Modifiez le passage du texte sur la discrimination syndicale qui commence aux mots « Les syndiqués dans » et s'arrête après « de leurs droits. » : recopiez-le en remplaçant « promotion » par « avancement ».
── Texte de référence ──
Après avoir perdu les deux premières en appel, la direction de PSA a fini par ouvrir une négociation qui donne lieu à une remise au niveau des salaires, un rattrapage sur 12 ans et la mise en place d'une concertation pour éviter qu'une telle situation se reproduise.
« Il s'agit d'une rupture, car durant trente ans, encadrement comme syndicalistes s'étaient habitués à une situation de pratiques discriminatoires », analyse Nicolas Hatzfeld. Surtout, la méthode fait école et provoque des débats dans le milieu syndical: faut-il compter sur la justice bourgeoise pour qu'elle dise le bon droit ?
Discrimination objective, discrimination subjective
Thomas Breda a cherché, avec son collègue Jérôme Bourdieu à objectiver cette discrimination syndicale. Les deux économistes et statisticiens ont établi, à partir de l'enquête REPONSE de la DARES, qu'en 2004 comme en 2011, un délégué syndical était payé 10% de moins qu'un non syndiqué, à travail, diplôme, âge et sexe égaux par ailleurs.
Les syndiqués dans leur ensemble, sont eux payés en moyenne 3 à 4% de moins que les non-syndiqués. Ils accusent également un retard en terme de promotion. Ces écarts s'expliquent notamment, selon les auteurs, par une discrimination stratégique : les employeurs ont intérêt à dissuader les autres salariés de s'engager dans la défense de leurs droits.
« Cette réalité objective de discrimination converge avec le sentiment de discrimination perçu par les salariés syndiqués, représentants du personnel compris », répond le sociologue Etienne Penissat. Les représentants syndiqués se sentent plus discriminés que les représentants non syndiqués.
Cette sensation est d'autant plus forte que l'entreprise dans laquelle le syndicaliste évolue est grande, et d'autant plus aussi que l'activité syndicale y est intense et le niveau de conflictualité important. Enfin, ce sentiment est d'autant plus prégnant que la personne qui le ressent connaît le droit.
C'est par ce biais du droit que Frédéric Guiomard et Inès Meftah ont abordé le thème imposé par Travail et Emploi. Ils ont travaillé sur les contentieux portant sur la discrimination syndicale ayant fait l'objet d'un appel entre 2012 et 2014.
Leur nombre est faible, environ 600 par an, mais ils constituent un contingent important de l'ensemble des plaintes pour discrimination: 24%, contre 6% pour les discriminations homme-femme.
───
── Données fournies ──
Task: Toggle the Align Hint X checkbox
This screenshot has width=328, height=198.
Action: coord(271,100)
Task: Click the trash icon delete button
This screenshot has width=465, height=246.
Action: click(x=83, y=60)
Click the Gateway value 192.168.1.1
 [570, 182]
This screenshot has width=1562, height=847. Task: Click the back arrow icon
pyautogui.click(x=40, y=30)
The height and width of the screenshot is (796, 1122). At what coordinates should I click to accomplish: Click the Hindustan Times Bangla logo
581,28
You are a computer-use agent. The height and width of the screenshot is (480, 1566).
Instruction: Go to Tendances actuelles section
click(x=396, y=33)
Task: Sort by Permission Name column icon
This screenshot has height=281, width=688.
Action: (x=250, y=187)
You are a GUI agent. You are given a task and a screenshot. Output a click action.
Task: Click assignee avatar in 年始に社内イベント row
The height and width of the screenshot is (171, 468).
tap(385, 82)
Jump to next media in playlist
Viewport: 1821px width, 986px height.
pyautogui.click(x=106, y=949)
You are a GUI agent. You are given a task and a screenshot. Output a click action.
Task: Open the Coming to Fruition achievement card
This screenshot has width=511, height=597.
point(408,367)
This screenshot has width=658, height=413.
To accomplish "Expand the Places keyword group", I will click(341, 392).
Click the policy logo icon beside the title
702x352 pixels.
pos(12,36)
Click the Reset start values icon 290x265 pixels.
───
* Corrigé *
Les syndiqués dans leur ensemble, sont eux payés en moyenne 3 à 4% de moins que les non-syndiqués. Ils accusent également un retard en terme de avancement. Ces écarts s'expliquent notamment, selon les auteurs, par une discrimination stratégique : les employeurs ont intérêt à dissuader les autres salariés de s'engager dans la défense de leurs droits.